Nun wird dieser Vorstoß mit der Schulzeitverkürzung am Gymnasium begründet. Das belastet nach Ansicht der SPD-Fraktion mit zusätzlichem Unterricht insbesondere junge Schülerinnen und Schüler in unverantwortlicher Weise. Das ist wirklich Klamauk.

Ich nenne dazu einige Fakten:

Erstens. Die Schulzeitverkürzung am Gymnasium ist in der vergangenen Legislaturperiode – übrigens in breitem politischen Konsens – beschlossen worden. Nordrhein-Westfalen folgt damit der Entwicklung in nahezu allen Bundesländern.

(Beifall von CDU und FDP)

Zweitens. Von den bisher 272 Wochenstunden bis zum Abitur im unverkürzten gymnasialen Bildungsgang verbleiben nach dem Beschluss der jetzigen Landesregierung in der Regel 265 Wochenstunden im verkürzten Bildungsgang. Damit erreicht Nordrhein-Westfalen exakt den von der Kultusministerkonferenz hierfür beschlossenen Wert. Die neue Landesregierung hat die zusätzlich von ihr beschlossenen fünf Stunden für die Erteilung von Förderunterricht und an individuelle Förderung gebunden, meine Damen und Herren.

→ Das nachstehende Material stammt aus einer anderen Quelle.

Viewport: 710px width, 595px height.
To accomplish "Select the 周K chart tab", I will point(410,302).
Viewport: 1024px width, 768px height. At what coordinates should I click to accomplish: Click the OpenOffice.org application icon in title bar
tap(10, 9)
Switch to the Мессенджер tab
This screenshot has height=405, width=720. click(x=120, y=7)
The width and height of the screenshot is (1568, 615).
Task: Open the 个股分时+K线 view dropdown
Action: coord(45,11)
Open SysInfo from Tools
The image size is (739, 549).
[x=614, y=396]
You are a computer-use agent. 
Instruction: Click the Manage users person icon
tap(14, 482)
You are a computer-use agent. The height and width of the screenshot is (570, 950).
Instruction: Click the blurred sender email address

Drittens. Um die Qualität der Anforderungen an das Abitur zu sichern und die länderübergreifende Anerkennung unseres Abiturs nicht zu gefährden, besteht absolut nicht die Absicht, diese Stundenzahl zu reduzieren.

Viertens. Welche Konsequenzen hat das? – Für die Schülerinnen und Schüler der Sekundarstufe I ergibt sich ein durchschnittlicher Wochenstundenrahmen von ca. 30 Wochenstunden in Klasse 5, 32 in Klasse 6, 33 in Klasse 7 und 34 in den Klassen 8 und 9.

Es ist richtig, meine Damen und Herren, dass dies dazu führt, dass mehr Kinder und Jugendliche an einem oder an mehreren Tagen in der Woche auch nachmittags Unterricht haben. In der Grundschule kommt hinzu, dass gerade unter dem Aspekt der Vereinbarkeit von Familie und Beruf nachmittags immer mehr Angebote gewünscht werden.

Meine Damen und Herren, es war die CDU/FDPLandesregierung, die den Ausbau des Ganztagsangebots zu einem der zentralen bildungspolitischen Ziele erklärt hat.